Print the listing below again from the line that contains "Coupon and Discount Restrictions (180, 2120)" onward, keeping every line exact and leaving out the lines before it.
### Records for processing ###
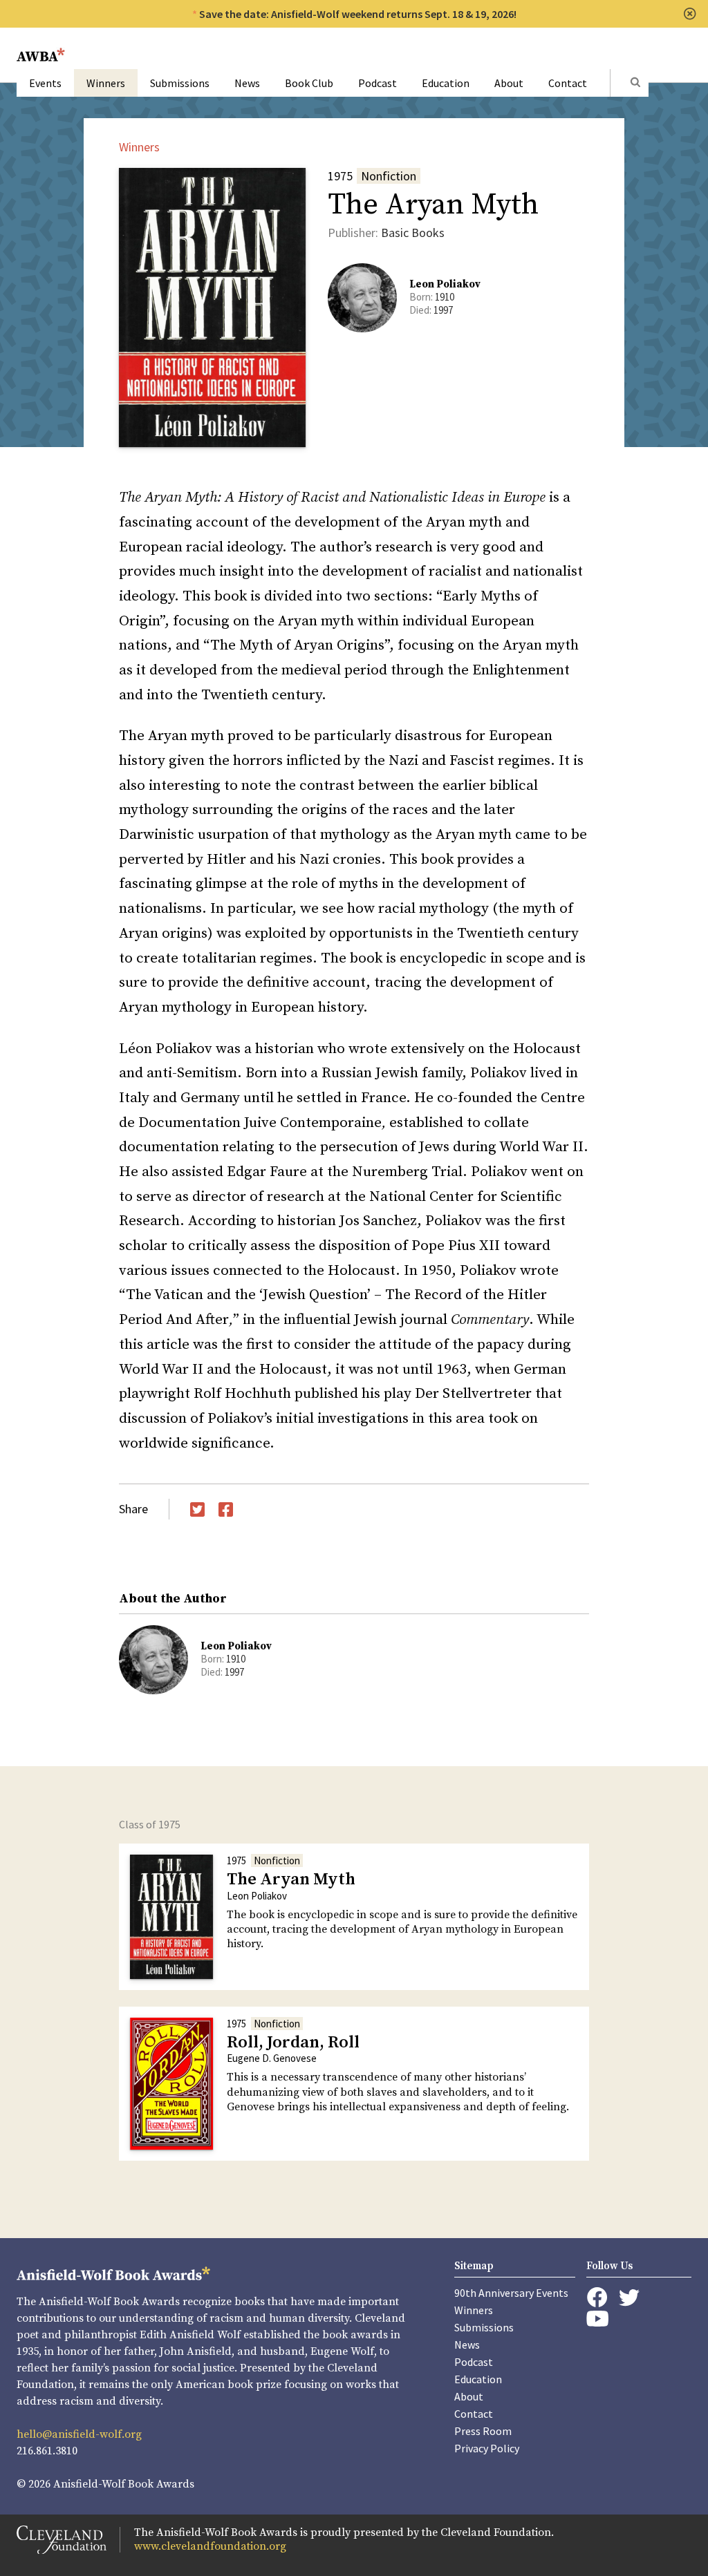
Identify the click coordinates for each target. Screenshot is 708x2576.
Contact (567, 83)
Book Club (309, 83)
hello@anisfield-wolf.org (79, 2434)
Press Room (483, 2431)
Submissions (179, 83)
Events (45, 83)
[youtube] (597, 2319)
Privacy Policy (486, 2448)
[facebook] (597, 2297)
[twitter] (629, 2298)
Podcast (377, 83)
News (247, 83)
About (508, 83)
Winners (105, 83)
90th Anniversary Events (511, 2293)
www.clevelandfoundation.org (210, 2546)
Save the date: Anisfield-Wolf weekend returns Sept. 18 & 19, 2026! (357, 14)
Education (445, 83)
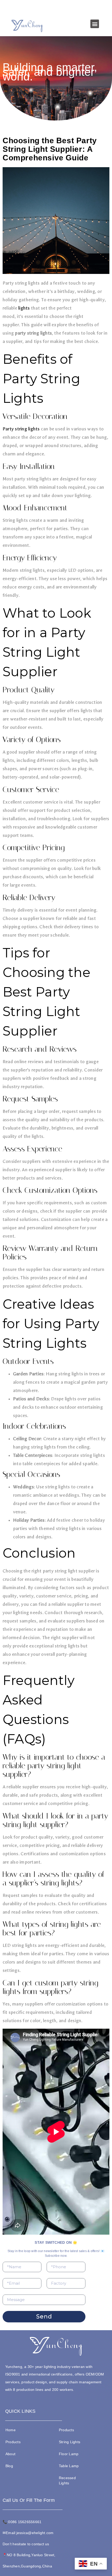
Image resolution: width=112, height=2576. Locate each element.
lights (24, 308)
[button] (94, 24)
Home (10, 2430)
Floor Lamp (68, 2454)
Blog (9, 2466)
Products (13, 2442)
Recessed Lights (67, 2480)
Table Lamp (69, 2466)
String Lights (69, 2442)
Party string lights (21, 429)
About (10, 2454)
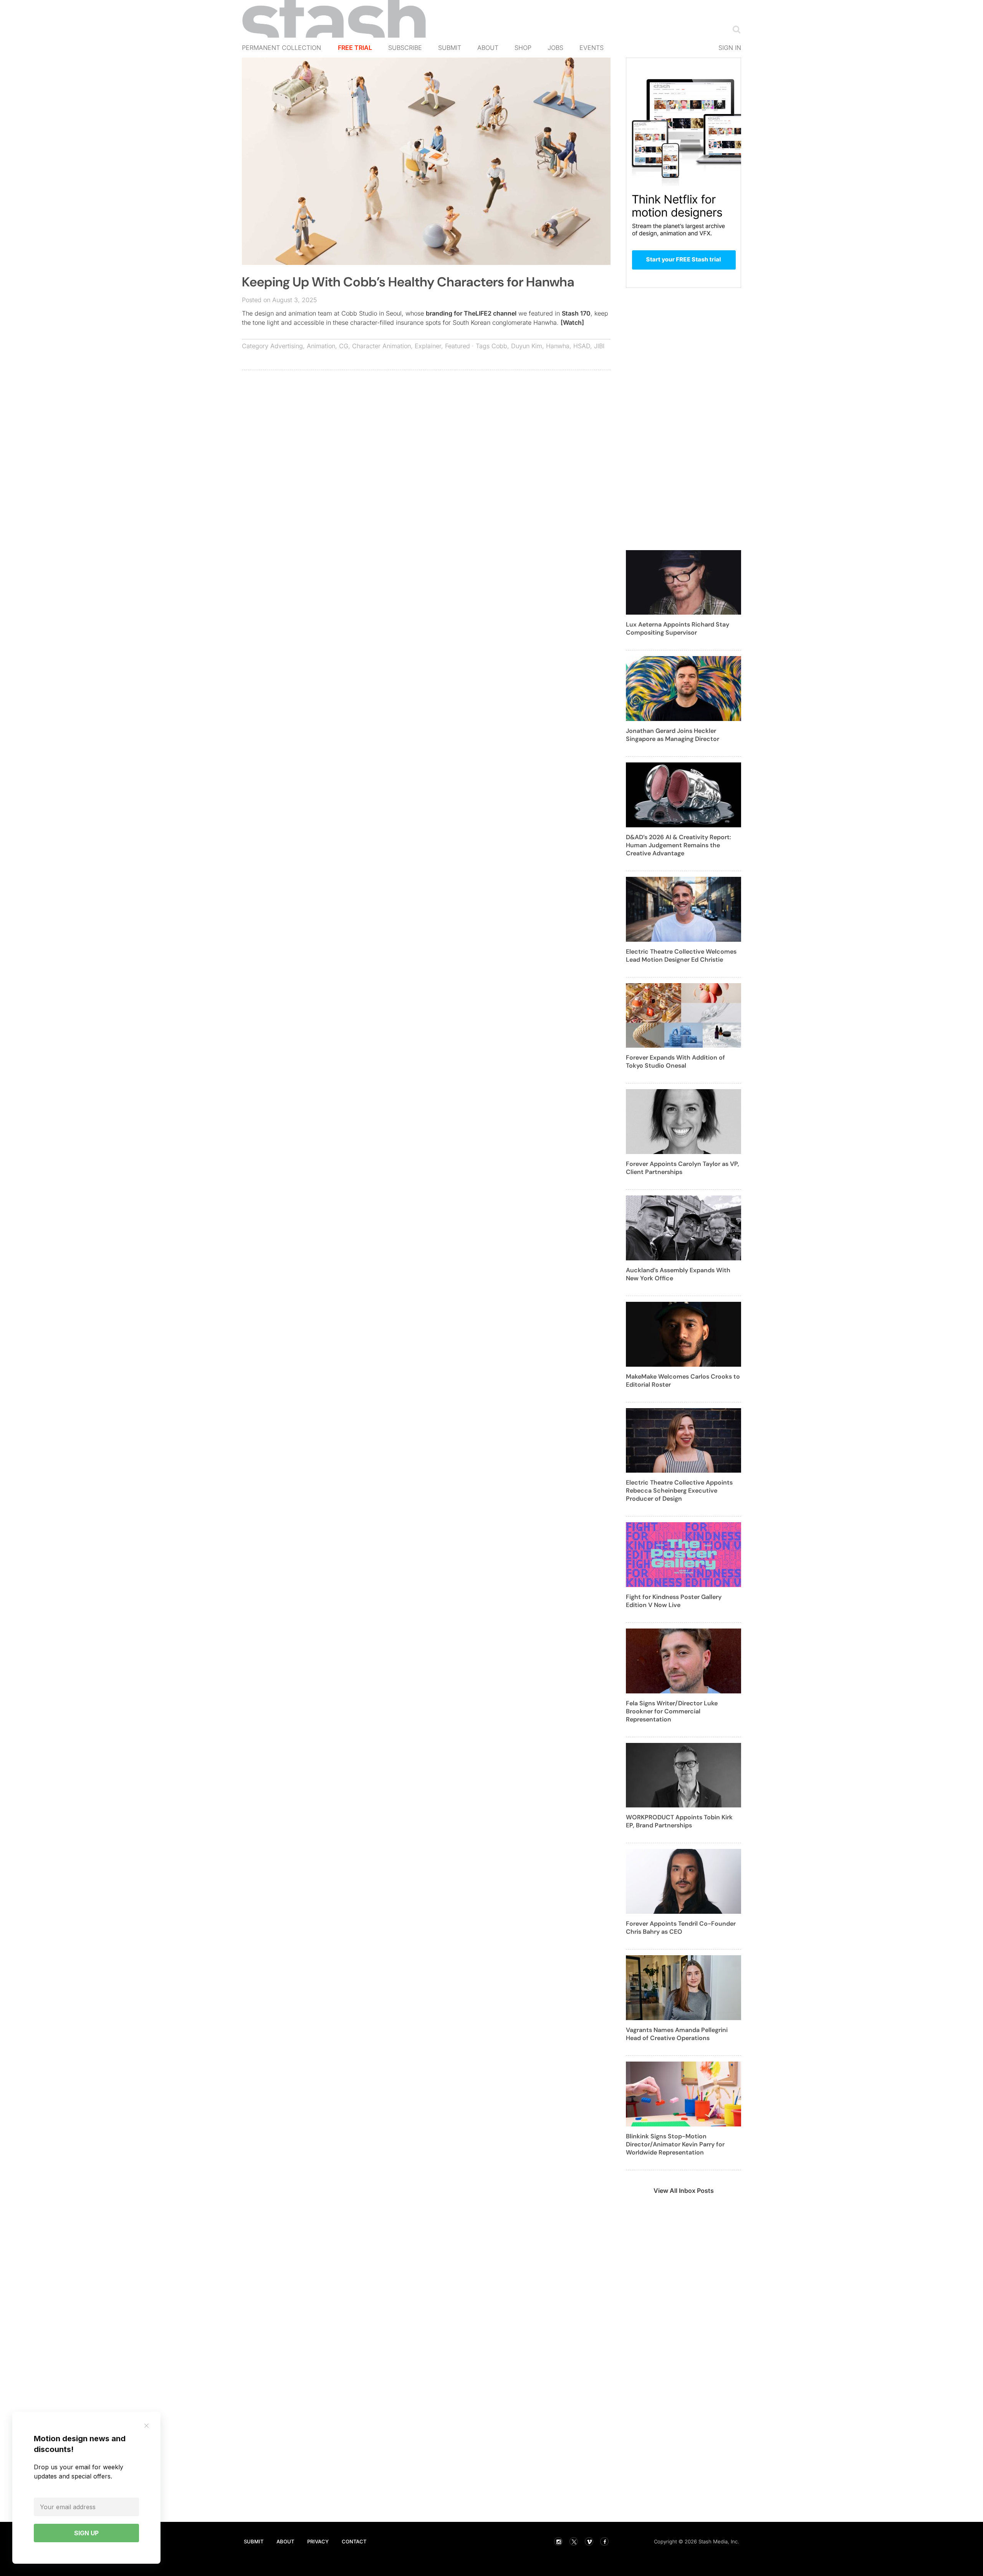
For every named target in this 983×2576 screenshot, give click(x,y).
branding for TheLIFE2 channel (471, 313)
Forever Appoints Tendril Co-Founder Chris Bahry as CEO (681, 1928)
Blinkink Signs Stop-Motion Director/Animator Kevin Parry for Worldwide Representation (675, 2144)
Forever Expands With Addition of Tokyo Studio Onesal (675, 1061)
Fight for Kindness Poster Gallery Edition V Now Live (674, 1601)
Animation (321, 346)
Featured (457, 346)
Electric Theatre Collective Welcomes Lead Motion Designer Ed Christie (681, 955)
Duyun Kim (526, 346)
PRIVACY (318, 2541)
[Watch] (572, 322)
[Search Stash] (735, 29)
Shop (523, 47)
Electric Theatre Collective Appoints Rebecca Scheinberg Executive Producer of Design (679, 1490)
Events (591, 47)
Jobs (555, 47)
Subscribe (405, 47)
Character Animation (381, 346)
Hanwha (557, 346)
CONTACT (354, 2541)
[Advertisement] (426, 431)
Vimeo (589, 2541)
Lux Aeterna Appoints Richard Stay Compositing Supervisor (677, 628)
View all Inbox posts (684, 2190)
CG (343, 346)
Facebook (604, 2541)
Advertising (286, 346)
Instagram (558, 2541)
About (487, 47)
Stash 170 (576, 313)
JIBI (599, 346)
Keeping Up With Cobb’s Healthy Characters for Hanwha (408, 282)
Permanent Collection (281, 47)
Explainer (428, 346)
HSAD (581, 346)
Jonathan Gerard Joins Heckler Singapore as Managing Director (672, 735)
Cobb (499, 346)
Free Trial (355, 47)
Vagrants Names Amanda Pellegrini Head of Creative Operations (677, 2034)
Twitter (573, 2541)
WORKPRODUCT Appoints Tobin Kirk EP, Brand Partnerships (679, 1821)
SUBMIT (253, 2541)
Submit (449, 47)
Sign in (729, 47)
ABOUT (285, 2541)
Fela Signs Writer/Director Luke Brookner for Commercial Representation (672, 1711)
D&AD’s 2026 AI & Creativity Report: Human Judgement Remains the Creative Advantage (678, 845)
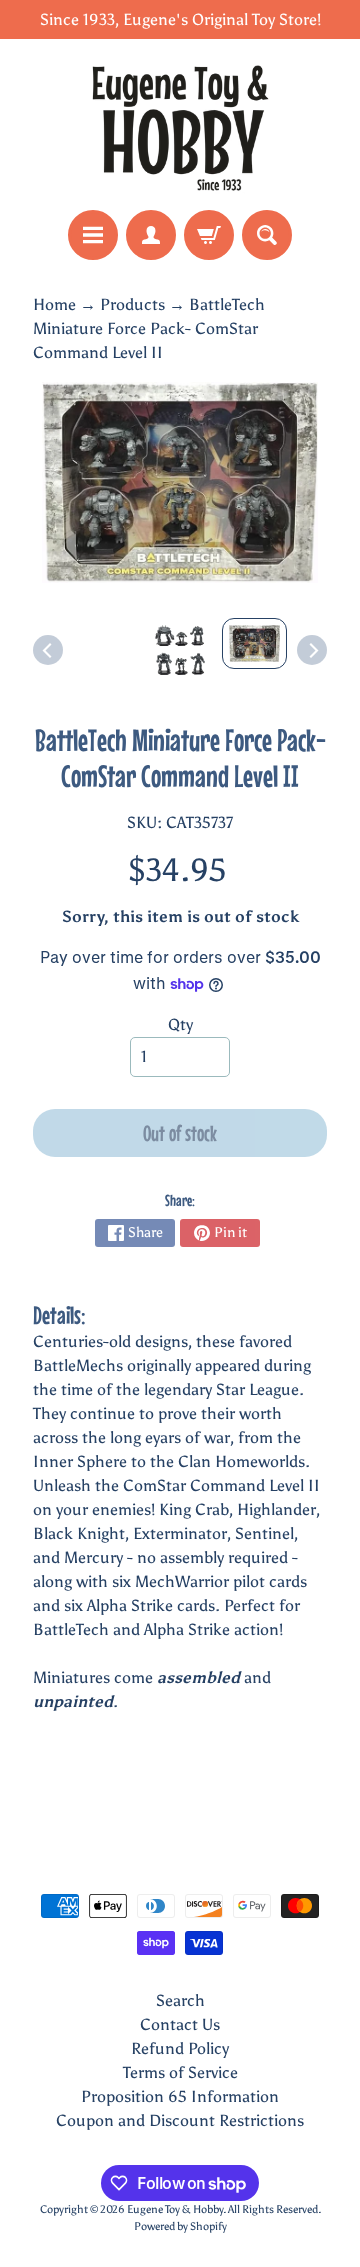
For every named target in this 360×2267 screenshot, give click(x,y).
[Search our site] (267, 235)
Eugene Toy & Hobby (175, 2209)
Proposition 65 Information (180, 2096)
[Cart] (209, 235)
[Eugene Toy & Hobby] (180, 124)
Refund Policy (180, 2048)
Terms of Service (180, 2072)
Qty (180, 1024)
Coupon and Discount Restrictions (180, 2120)
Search (180, 2000)
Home (54, 304)
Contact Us (180, 2024)
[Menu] (93, 235)
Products (132, 304)
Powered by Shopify (180, 2226)
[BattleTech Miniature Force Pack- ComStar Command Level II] (254, 643)
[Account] (151, 235)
###
» Reply
Coupon and Discount Restrictions (180, 2120)
Search (180, 2000)
Home (54, 304)
Contact Us (180, 2024)
[Menu] (93, 235)
Products (132, 304)
Powered by Shopify (180, 2226)
[BattleTech Miniature Force Pack- ComStar Command Level II] (254, 643)
[Account] (151, 235)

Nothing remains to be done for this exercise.